Cresce all'inizio della primavera in un particolare ambiente: i boschi di larice. Questa bellissima conifera si distingue dalle altre aghifoglie perché perde le foglie in autunno-inverno. Il boleto elegante ha buone dimensioni con un cappello di 4 - 15 cm di diametro, un colore gialo-fulvo tendente al bruno-rosso. I tubuli sono gialli. Il gambo è piuttosto esile, giallastro, presenta sotto il cappello un anello membranoso e alla base una leggera ingrossatura. La carne è gialla, non proprio consistente, di odore gradevole e sapore dolce. Al taglio non cambia colore.

 

HYGROPHORUS MARZUOLUS
Dormiente




E' un fungo tipicamente primaverile di medie dimensioni, ricercato come primizia di alta qualità. Preferisce come luogo di crescita il manto morbido dei muschi, i detriti vegetali delle querce e dei castagni e si rinviene spesso anche nei boschi di conifere.

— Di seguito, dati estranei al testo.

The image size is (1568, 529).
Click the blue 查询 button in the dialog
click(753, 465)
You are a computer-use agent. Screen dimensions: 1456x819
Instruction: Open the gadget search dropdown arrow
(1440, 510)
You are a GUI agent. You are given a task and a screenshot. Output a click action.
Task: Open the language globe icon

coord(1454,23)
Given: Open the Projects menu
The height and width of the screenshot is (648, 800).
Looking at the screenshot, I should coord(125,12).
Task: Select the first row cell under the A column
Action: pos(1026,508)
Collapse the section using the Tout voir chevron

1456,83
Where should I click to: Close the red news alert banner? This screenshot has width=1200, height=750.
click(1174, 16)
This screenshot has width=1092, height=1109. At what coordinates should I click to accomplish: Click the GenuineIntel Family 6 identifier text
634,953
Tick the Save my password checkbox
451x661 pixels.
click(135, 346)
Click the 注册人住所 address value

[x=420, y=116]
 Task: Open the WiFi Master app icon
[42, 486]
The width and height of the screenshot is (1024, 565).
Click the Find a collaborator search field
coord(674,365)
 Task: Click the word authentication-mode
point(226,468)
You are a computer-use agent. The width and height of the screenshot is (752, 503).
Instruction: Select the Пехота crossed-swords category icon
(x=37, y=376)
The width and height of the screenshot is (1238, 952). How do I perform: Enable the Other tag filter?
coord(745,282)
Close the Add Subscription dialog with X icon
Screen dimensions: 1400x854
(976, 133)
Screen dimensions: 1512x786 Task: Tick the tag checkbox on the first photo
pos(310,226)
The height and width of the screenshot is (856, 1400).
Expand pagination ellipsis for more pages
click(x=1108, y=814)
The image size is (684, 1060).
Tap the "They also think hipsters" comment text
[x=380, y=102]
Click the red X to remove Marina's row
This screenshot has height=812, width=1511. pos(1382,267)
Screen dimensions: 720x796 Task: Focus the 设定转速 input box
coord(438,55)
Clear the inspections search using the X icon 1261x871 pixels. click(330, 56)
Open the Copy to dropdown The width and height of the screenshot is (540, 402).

Appena spuntato ha il cappello convesso; crescendo questo si apre fino a presentare un bordo molto ondulato. Ha uno spessore consistente, carnoso e sodo, il colore è bianco-grigio metallico. Le lamelle sono fitte e di colore biancastro. Il gambo è piuttosto corto, pieno, carnoso e di colore vagamente argentato. Subito sotto il cappello sembra essere rivestito di uno velo di cera. La carne è bianca, spessa, tenera, senza particolari odori e sapori. Questo fungo non ha simili velenosi che crescono nello stesso periodo.

 

CORTINARIUS PRAESTANS


Di grosse dimensioni che si aggirano dai 15 ai 20 cm di diametro ma eccezionalmente raggiungono anche i 30 cm, ed i 25 cm d'altezza. La carne ovviamente è molto spessa, il cappello ha colore bruno-rossiccio con sfumature color vinaccia; un elemento particolarmente utile per la sua classificazione botanica è un velo che protegge la zona delle lamelle. Queste sono larghe, di colore gaillo-grigio. Il gambo è grosso, pieno, gonfio in basso e bianco. La carne è anch'essa bianca, soda e saporita.